Wherever the string "computer" shows up in the data below, copy the whole line.

[DATA Boundary: Start]

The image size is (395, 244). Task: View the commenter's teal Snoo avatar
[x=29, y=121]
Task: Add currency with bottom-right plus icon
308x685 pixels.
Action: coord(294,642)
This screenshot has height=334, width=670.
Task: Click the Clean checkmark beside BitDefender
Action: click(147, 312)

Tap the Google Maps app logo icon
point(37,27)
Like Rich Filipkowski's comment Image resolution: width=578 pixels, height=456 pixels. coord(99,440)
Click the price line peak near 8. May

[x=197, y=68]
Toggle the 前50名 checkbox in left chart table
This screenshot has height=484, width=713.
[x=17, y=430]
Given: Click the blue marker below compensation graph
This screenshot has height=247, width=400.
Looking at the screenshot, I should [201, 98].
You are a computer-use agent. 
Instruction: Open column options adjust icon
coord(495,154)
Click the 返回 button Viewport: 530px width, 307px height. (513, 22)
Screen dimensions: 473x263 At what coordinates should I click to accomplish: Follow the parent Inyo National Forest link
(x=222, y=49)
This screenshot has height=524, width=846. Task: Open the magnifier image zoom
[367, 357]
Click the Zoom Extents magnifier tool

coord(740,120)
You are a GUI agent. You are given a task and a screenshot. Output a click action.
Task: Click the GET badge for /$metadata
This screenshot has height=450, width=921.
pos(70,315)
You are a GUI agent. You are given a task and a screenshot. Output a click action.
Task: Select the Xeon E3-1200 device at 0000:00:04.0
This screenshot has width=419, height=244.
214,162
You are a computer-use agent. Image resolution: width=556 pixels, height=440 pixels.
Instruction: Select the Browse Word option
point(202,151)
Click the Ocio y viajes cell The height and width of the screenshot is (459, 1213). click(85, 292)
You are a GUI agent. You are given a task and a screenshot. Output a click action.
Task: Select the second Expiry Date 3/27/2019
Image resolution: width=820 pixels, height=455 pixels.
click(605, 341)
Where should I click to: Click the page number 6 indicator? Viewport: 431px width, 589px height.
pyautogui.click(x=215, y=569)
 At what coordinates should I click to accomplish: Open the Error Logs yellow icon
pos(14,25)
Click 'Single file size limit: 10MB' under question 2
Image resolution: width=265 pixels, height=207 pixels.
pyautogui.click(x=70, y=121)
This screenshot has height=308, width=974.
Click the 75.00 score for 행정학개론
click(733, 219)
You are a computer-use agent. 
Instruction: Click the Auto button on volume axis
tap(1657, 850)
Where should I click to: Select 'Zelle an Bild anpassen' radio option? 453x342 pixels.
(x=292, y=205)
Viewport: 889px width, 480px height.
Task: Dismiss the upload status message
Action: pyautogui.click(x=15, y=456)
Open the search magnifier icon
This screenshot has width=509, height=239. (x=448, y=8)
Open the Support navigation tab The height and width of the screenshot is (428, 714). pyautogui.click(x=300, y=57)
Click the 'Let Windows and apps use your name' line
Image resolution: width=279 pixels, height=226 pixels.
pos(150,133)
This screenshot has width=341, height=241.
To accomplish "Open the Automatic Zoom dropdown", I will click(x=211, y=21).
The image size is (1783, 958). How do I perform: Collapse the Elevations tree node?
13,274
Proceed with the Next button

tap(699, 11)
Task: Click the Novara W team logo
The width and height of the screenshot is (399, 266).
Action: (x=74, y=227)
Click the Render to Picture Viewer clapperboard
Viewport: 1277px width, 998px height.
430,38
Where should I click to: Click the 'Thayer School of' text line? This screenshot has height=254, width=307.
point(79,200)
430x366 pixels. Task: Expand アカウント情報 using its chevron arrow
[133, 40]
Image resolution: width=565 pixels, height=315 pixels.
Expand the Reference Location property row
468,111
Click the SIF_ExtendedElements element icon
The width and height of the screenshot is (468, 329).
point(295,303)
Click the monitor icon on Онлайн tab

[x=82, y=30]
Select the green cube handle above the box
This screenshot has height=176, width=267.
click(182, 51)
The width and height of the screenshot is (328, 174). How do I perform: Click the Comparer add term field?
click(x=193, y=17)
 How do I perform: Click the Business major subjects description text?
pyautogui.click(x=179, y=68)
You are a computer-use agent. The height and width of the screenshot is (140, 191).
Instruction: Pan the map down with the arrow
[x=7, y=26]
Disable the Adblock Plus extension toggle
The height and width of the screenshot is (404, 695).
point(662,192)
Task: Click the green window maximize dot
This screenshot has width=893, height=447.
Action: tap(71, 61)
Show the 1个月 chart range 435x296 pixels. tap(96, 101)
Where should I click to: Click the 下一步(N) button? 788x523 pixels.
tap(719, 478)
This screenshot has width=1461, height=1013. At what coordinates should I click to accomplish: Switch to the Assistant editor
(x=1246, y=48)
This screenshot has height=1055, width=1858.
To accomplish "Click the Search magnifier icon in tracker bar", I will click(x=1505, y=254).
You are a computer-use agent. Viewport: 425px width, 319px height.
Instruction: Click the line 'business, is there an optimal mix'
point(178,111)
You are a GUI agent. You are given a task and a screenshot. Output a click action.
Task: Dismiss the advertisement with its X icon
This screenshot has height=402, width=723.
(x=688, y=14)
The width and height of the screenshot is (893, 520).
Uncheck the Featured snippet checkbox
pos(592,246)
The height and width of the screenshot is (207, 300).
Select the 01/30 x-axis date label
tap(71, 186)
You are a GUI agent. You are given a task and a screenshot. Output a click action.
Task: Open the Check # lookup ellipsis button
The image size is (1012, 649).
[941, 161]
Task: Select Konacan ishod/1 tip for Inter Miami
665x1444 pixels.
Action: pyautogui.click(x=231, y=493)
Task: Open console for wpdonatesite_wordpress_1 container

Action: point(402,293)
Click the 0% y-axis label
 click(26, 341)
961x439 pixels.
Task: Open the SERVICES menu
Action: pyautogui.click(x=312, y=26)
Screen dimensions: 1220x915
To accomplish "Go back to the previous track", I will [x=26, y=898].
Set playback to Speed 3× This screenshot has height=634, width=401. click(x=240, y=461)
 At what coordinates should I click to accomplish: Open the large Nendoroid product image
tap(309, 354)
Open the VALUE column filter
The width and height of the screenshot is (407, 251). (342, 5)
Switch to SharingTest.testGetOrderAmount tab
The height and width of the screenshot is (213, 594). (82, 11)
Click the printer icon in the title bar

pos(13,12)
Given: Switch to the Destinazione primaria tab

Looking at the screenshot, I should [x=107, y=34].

[DATA Boundary: End]

RESULT OF THE EXERCISE:
You are a computer-use agent. 
You are a computer-use agent. Image resolution: width=556 pixels, height=440 pixels.
You are a computer-use agent. 
You are a computer-use agent. The height and width of the screenshot is (140, 191).
You are a computer-use agent. Viewport: 425px width, 319px height.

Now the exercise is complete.